Work required: Write out everything from the line containing "pixels, height=992 pixels." down to the line containing "coordinates (735, 166)." in the records below, word for word, leaving out the pictures.

[Data records]
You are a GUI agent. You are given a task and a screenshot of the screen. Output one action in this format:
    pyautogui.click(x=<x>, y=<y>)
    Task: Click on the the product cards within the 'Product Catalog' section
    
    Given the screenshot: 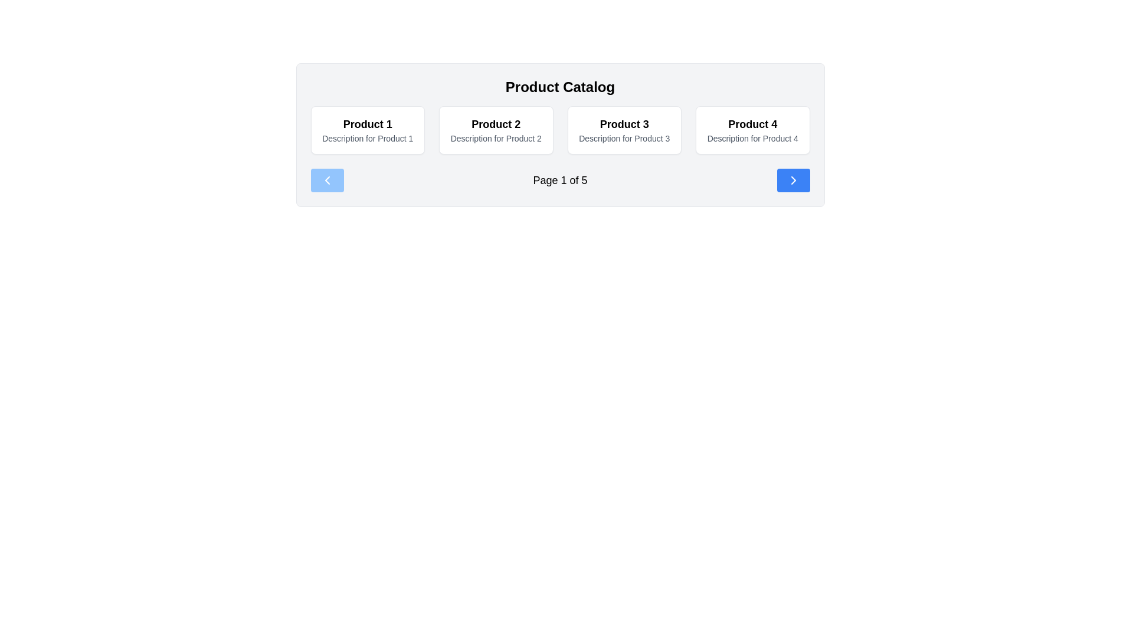 What is the action you would take?
    pyautogui.click(x=559, y=134)
    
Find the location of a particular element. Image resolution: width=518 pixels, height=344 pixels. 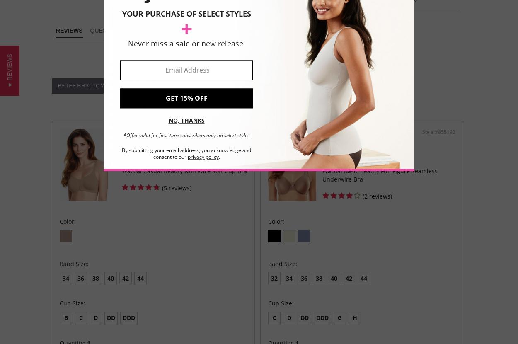

'Fabric Content: 89% Nylon, 11% Spandex' is located at coordinates (379, 52).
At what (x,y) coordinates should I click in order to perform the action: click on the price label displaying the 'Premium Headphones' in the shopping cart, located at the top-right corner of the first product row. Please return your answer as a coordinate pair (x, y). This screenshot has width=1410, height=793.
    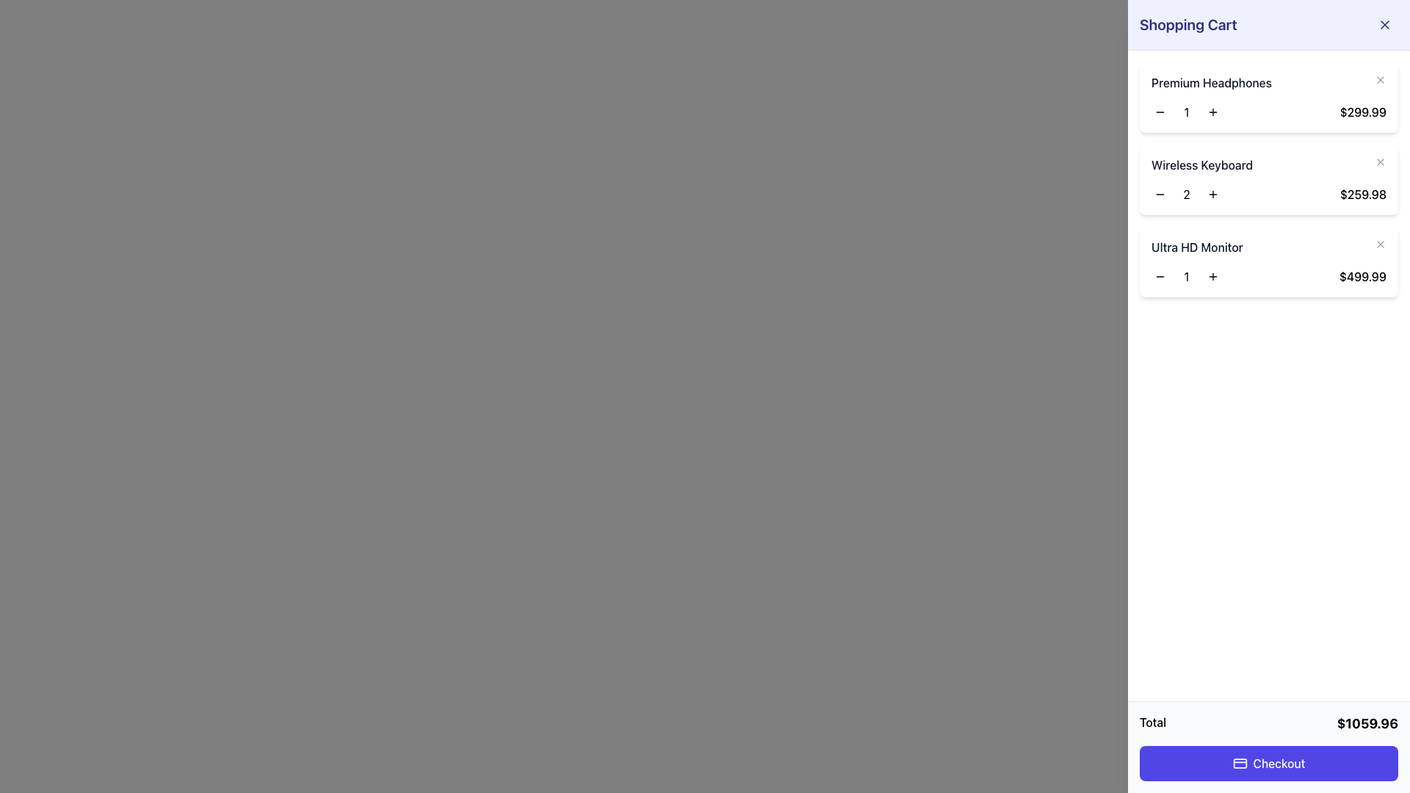
    Looking at the image, I should click on (1362, 112).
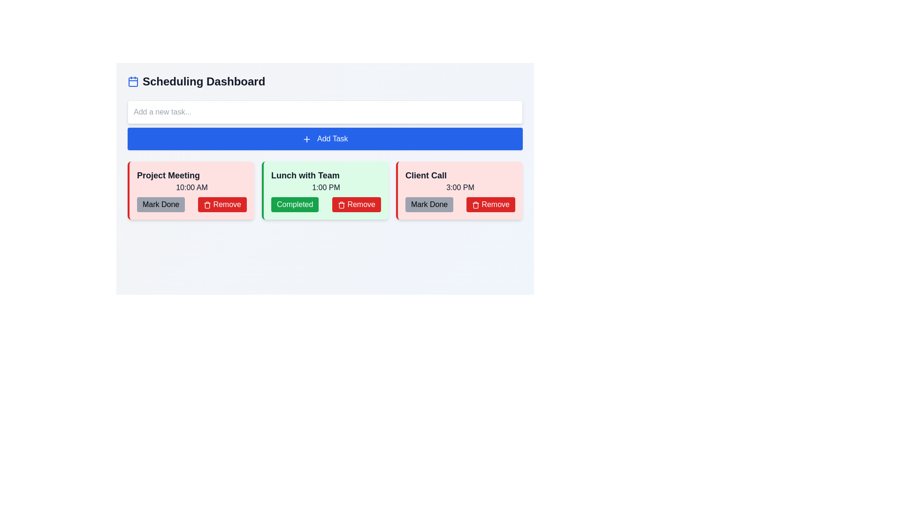  I want to click on the green 'Completed' button or the red 'Remove' button in the lower section of the 'Lunch with Team' task card, so click(326, 204).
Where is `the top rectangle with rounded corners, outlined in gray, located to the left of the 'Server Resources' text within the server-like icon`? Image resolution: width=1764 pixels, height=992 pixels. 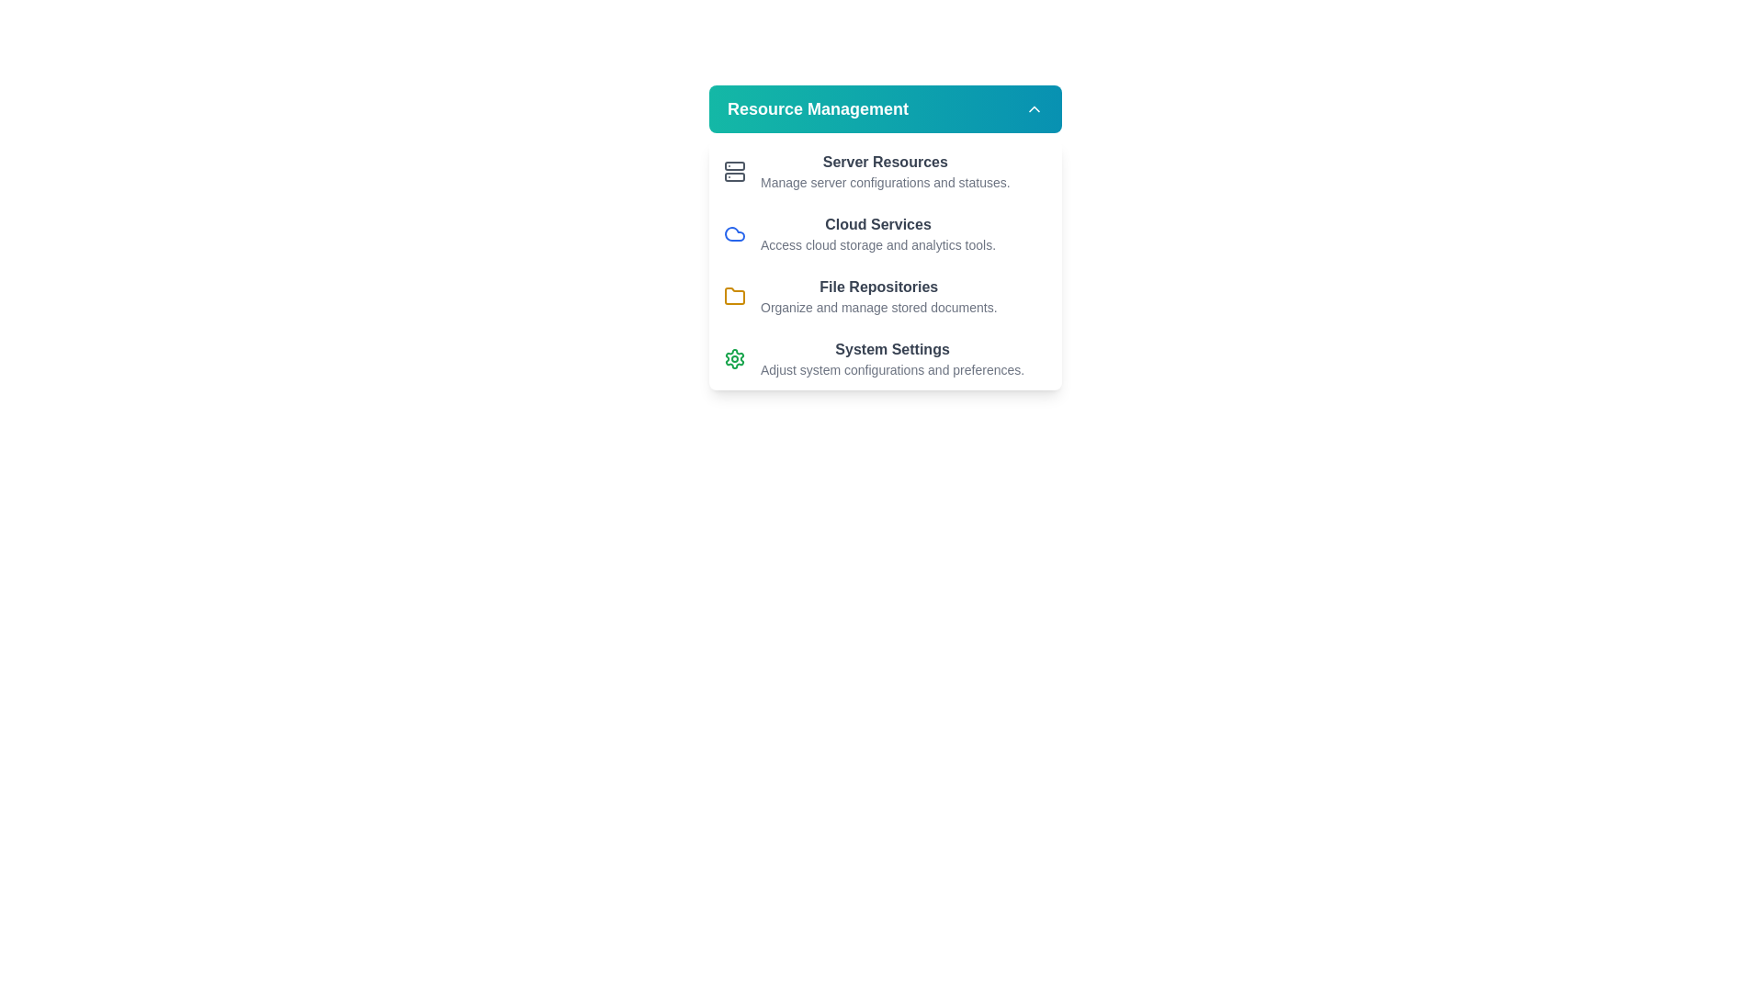
the top rectangle with rounded corners, outlined in gray, located to the left of the 'Server Resources' text within the server-like icon is located at coordinates (735, 166).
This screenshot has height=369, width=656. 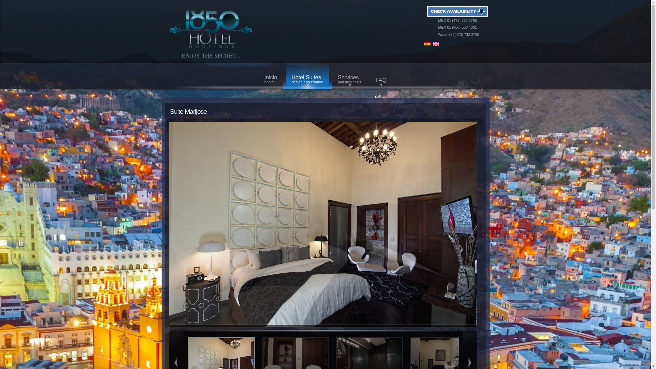 I want to click on 'Inicio, so click(x=270, y=76).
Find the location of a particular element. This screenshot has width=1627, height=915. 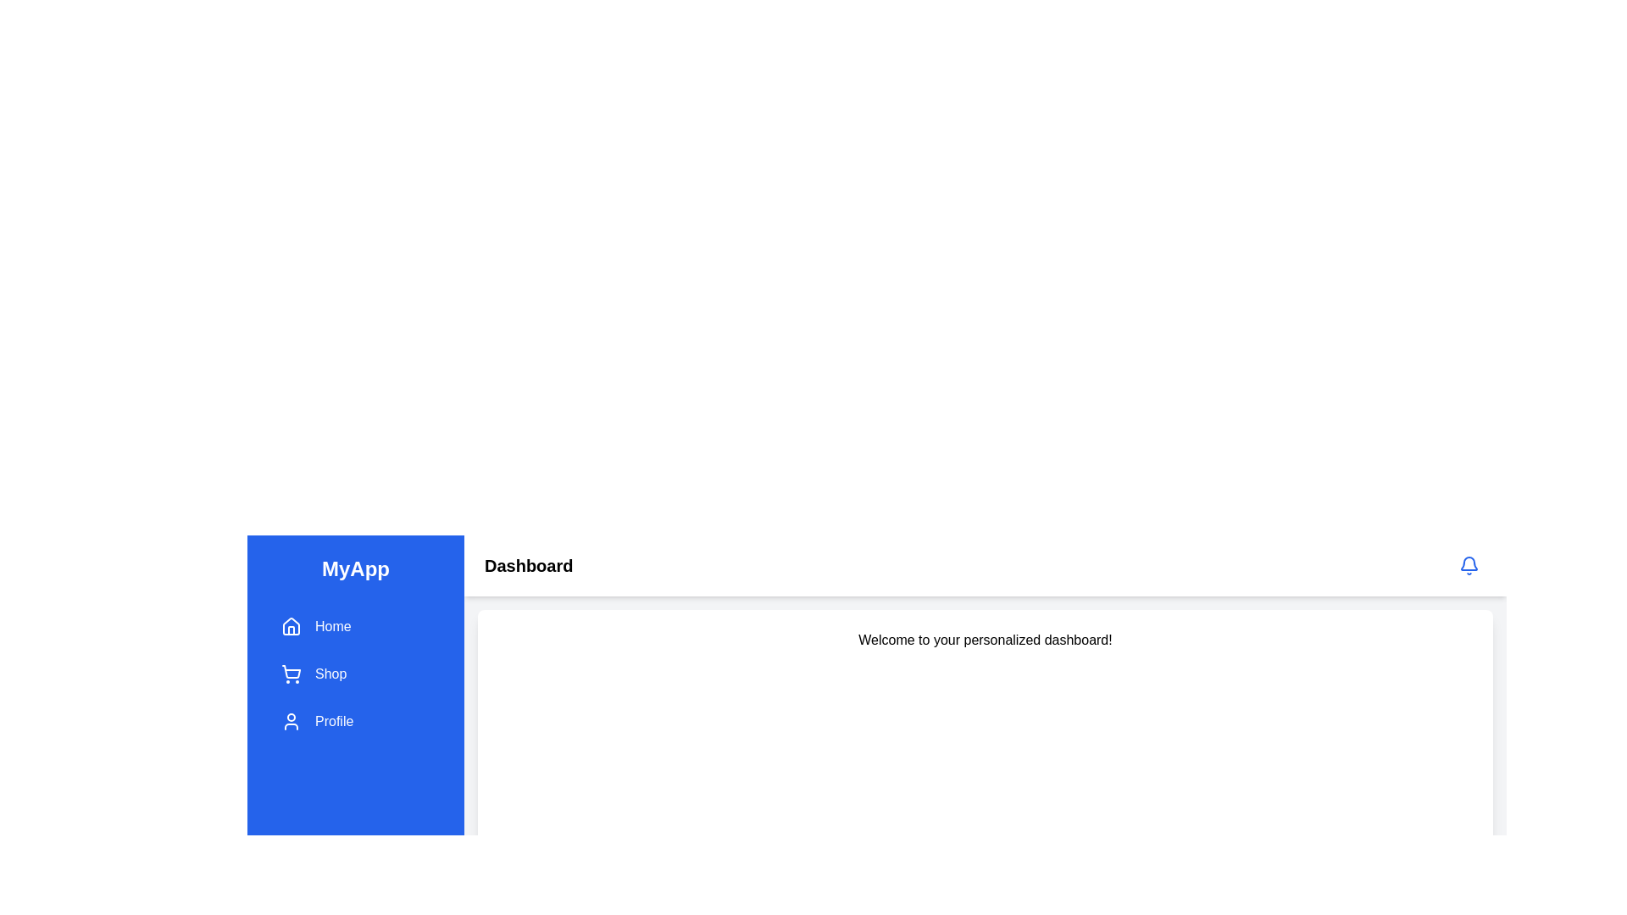

the house icon located in the top section of the vertical blue navigation panel, which is directly to the left of the 'Home' text label is located at coordinates (292, 626).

Response:
Where is `the top rectangle with rounded corners, outlined in gray, located to the left of the 'Server Resources' text within the server-like icon`? Image resolution: width=1764 pixels, height=992 pixels. 
the top rectangle with rounded corners, outlined in gray, located to the left of the 'Server Resources' text within the server-like icon is located at coordinates (735, 166).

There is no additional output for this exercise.